In Hew Strachan’s influential book, The Direction Of War: Contemporary Strategy In Historical Perspective, he argues that war is not the unilateral application of policy. Instead, war is a series of reciprocal exchanges between diverging policies – our policy and our adversary’s policy. The engagement in war ensures that the reason the government embarked in war, to achieve certain political objectives, will change with time because of these exchanges. There is, therefore, a constant need to revise policy. The exchanges between the adjustments to our policy and their policy will create an independent dynamic, which is both incremental and unpredictable. In Strachan’s words:
Once war has broken out, two sides clash, and their policies conflict: that reciprocity generates its own dynamic, feeding on hatred, on chance and on the play of military probabilities.
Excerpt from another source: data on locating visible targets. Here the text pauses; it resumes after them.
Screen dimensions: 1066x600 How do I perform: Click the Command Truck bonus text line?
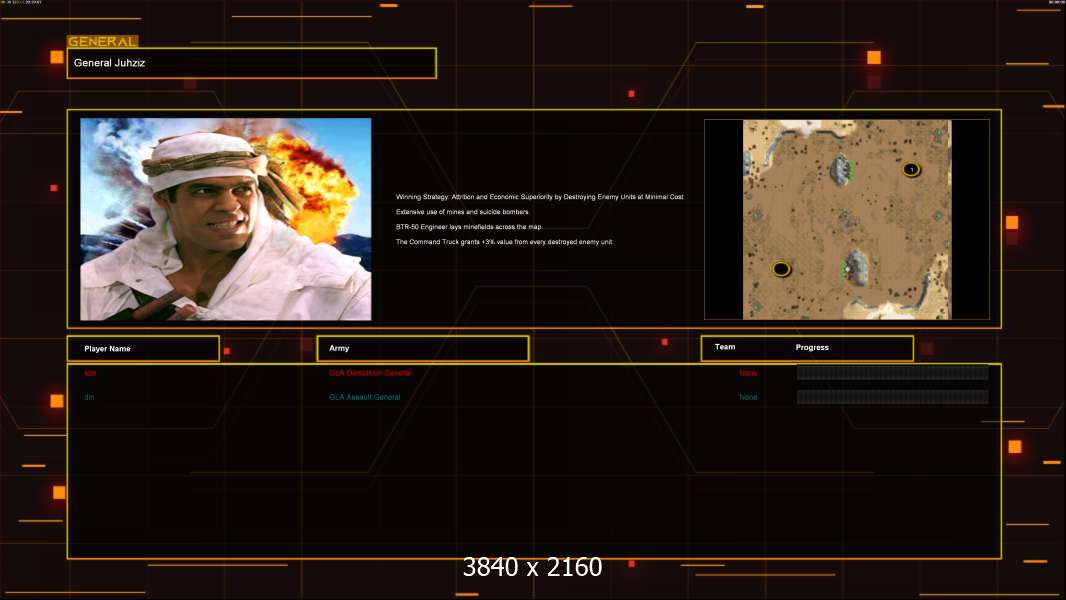(505, 242)
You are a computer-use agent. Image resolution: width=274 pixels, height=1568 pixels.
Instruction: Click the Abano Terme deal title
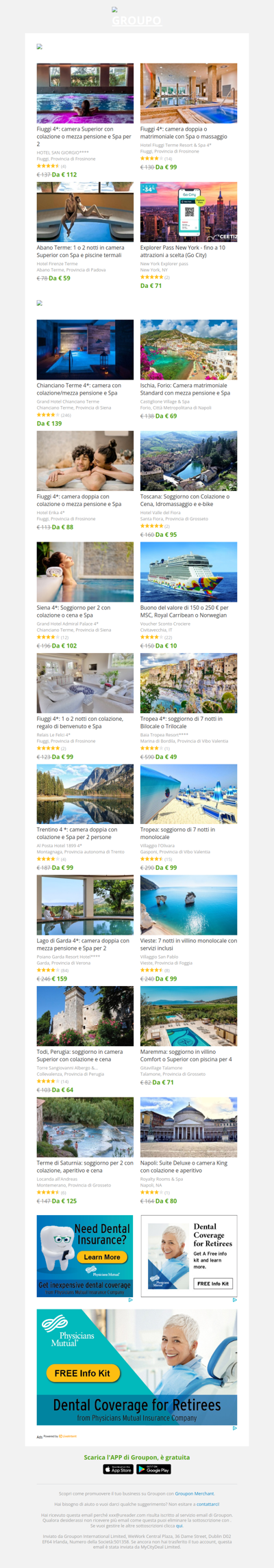coord(81,252)
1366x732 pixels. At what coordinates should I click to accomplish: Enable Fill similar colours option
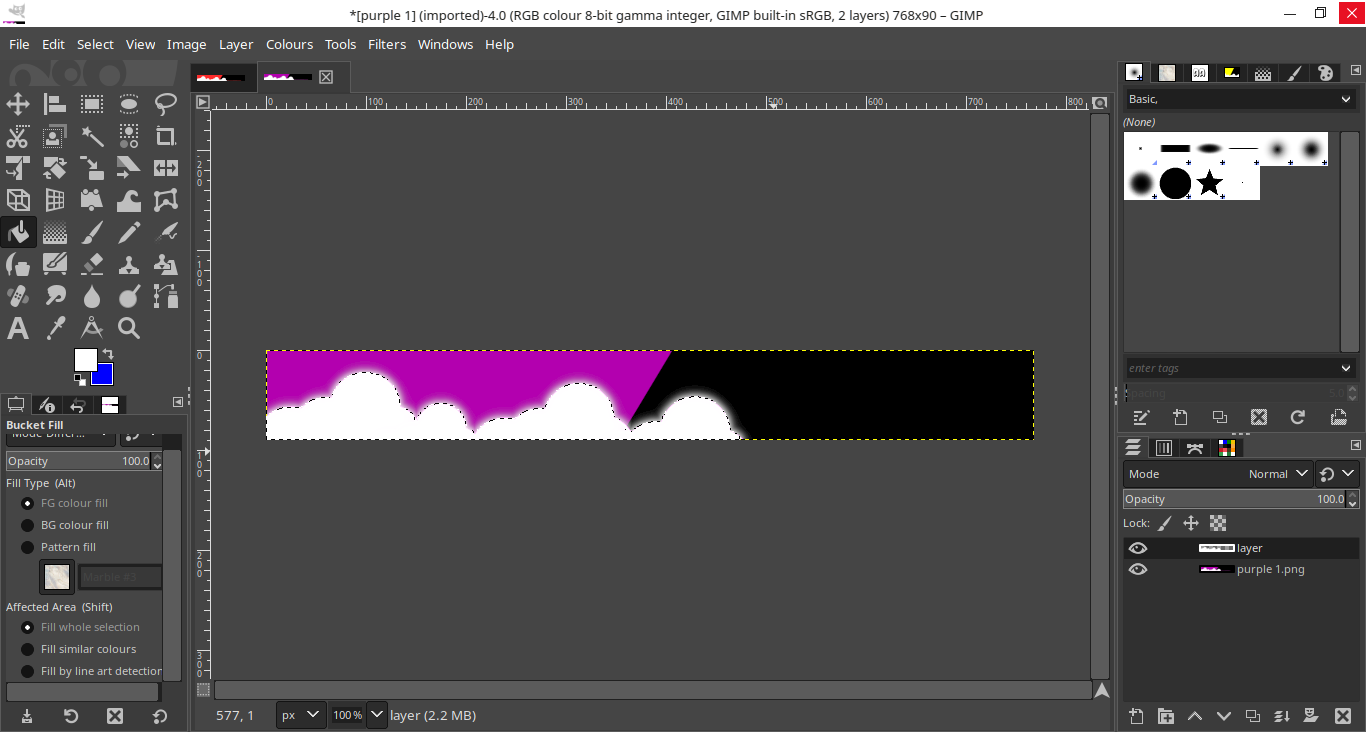click(28, 649)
War has its own nature, and can have consequences very different from the policies that are meant to be guiding it.
LWD-1 comes close, but does not set out the crucial logic that committing forces to war will require constant adjustment of the political objectives that the application of force is trying to achieve. On page 14 of LWD-1 our doctrine stresses that:
Conflict, as a political process, tends to escape rational control because it generates unpredictable and chaotic behaviour. Warfare and its challenges magnify the interaction between chance, emotion and the pursuit of rational objectives
However, this section does not highlight the impact on policy, only on the loss of rational control. Later on page 15, LWD-1 states that:
all conflict is based on the pursuit of political aims, which may use degrees of armed force to attain objectives…Violence, cannot change people’s minds nor gain their support for a political proposition…Success in conflict, therefore, requires that the victor’s and the people’s political aims are aligned.
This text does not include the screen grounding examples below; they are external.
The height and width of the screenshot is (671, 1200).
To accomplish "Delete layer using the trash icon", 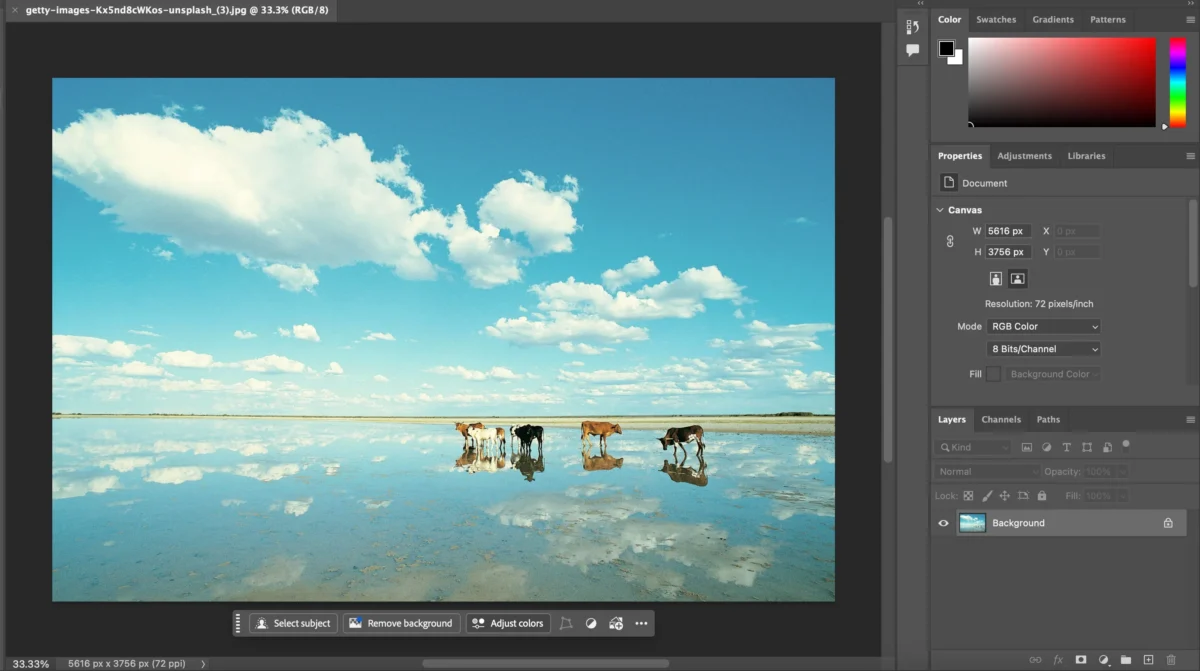I will click(1171, 660).
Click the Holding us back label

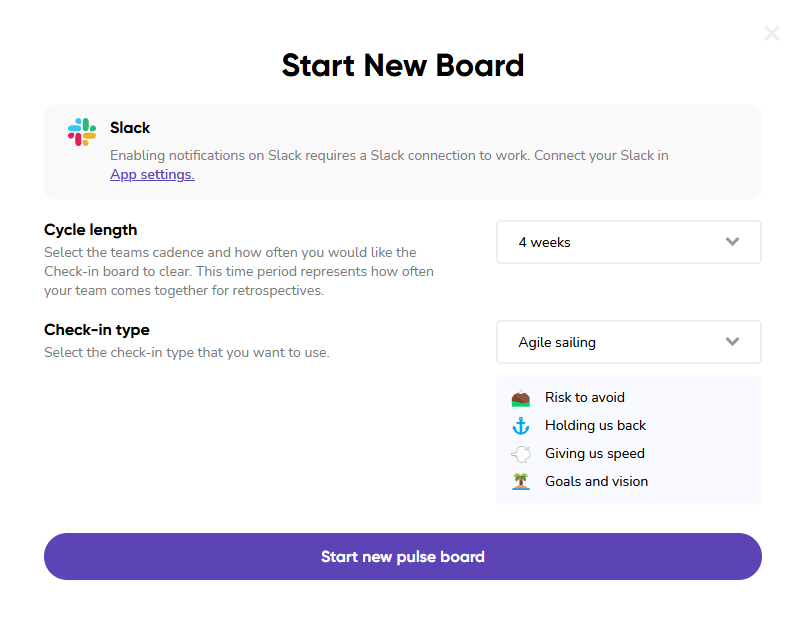[595, 426]
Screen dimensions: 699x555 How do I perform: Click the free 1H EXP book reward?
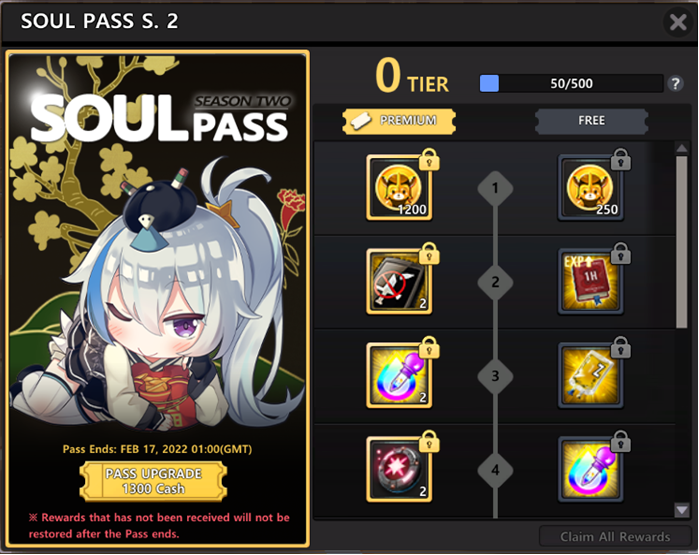click(x=591, y=282)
Once again, this section suggests that revisions to political aims will be required, but the doctrine does not spell it out.
How important is this oversight in our doctrine? Do we need to clearly articulate in Army’s doctrine that the commitment of the Army to conflict will require periodic changes to policy? Our involvement in the long wars in the Middle East for 16 years would suggest that it is vital. Perhaps the lack of war’s reciprocal nature in our doctrine is partially responsible for commentators criticising the Australian Government for its lack of participation in the formulation of strategy. As James Brown highlighted in his recent Quarterly Essay Firing Line:
…for many of the wars Australia has fought in the past decade, the strategic direction given by our political leaders to our defence chiefs has been remarkably episodic. One former chief of army, Peter Leahy, describes it as “set-and-forget” strategy: commit to the war, then leave Washington or the Australian military to fill in the blanks where the strategy should be.
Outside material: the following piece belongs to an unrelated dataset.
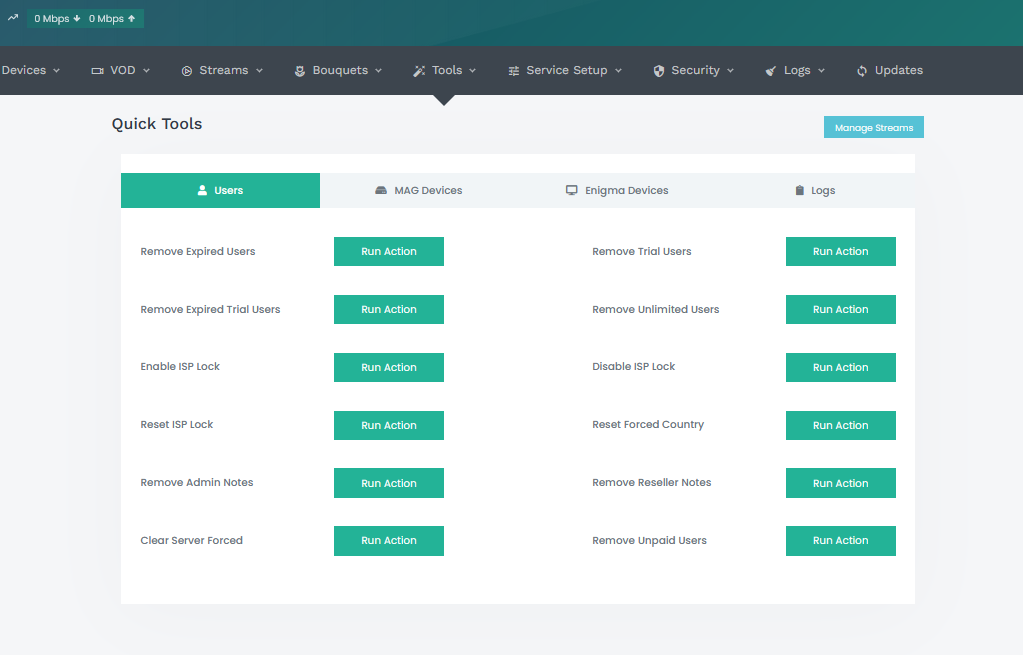The image size is (1023, 655).
Task: Click the Mbps bandwidth indicator badge
Action: click(85, 18)
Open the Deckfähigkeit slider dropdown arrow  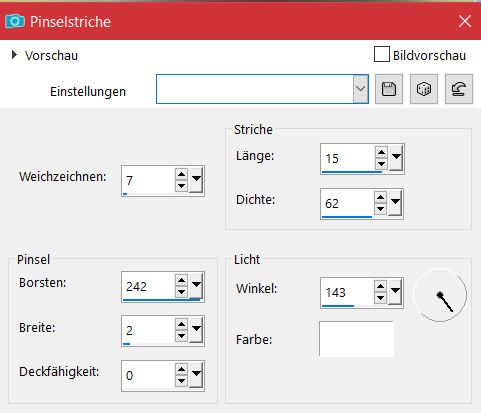pos(196,374)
Brown advocates for an ongoing role for parliament in scrutinising and evaluating the conduct of a war. Australia’s conduct in ‘a war’ is beyond the scope of LWD-1, which appropriately deals with war in general. When Lieutenant General Morrison released LWD-1 in 2014 he was clear that ‘it must be examined and debated beyond the Department of Defence’. Reciprocity created by the clash of wills during war and the impact on policy is an important part of war. I recommend the inclusion of the reciprocity as part of the enduring nature of war into the next edition of LWD-1.
About the author
Mark Mankowski is an Australian Officer posted to Headquarters Forces Command and a passionate advocate of Professional Military Education. His interests are continuously learning about the nature and character of war, developing battlefield intuition through simulation, and establishing the key factors responsible for effective Air-Land Integration. He is studying a Masters Advanced in Military History with the Australian National University.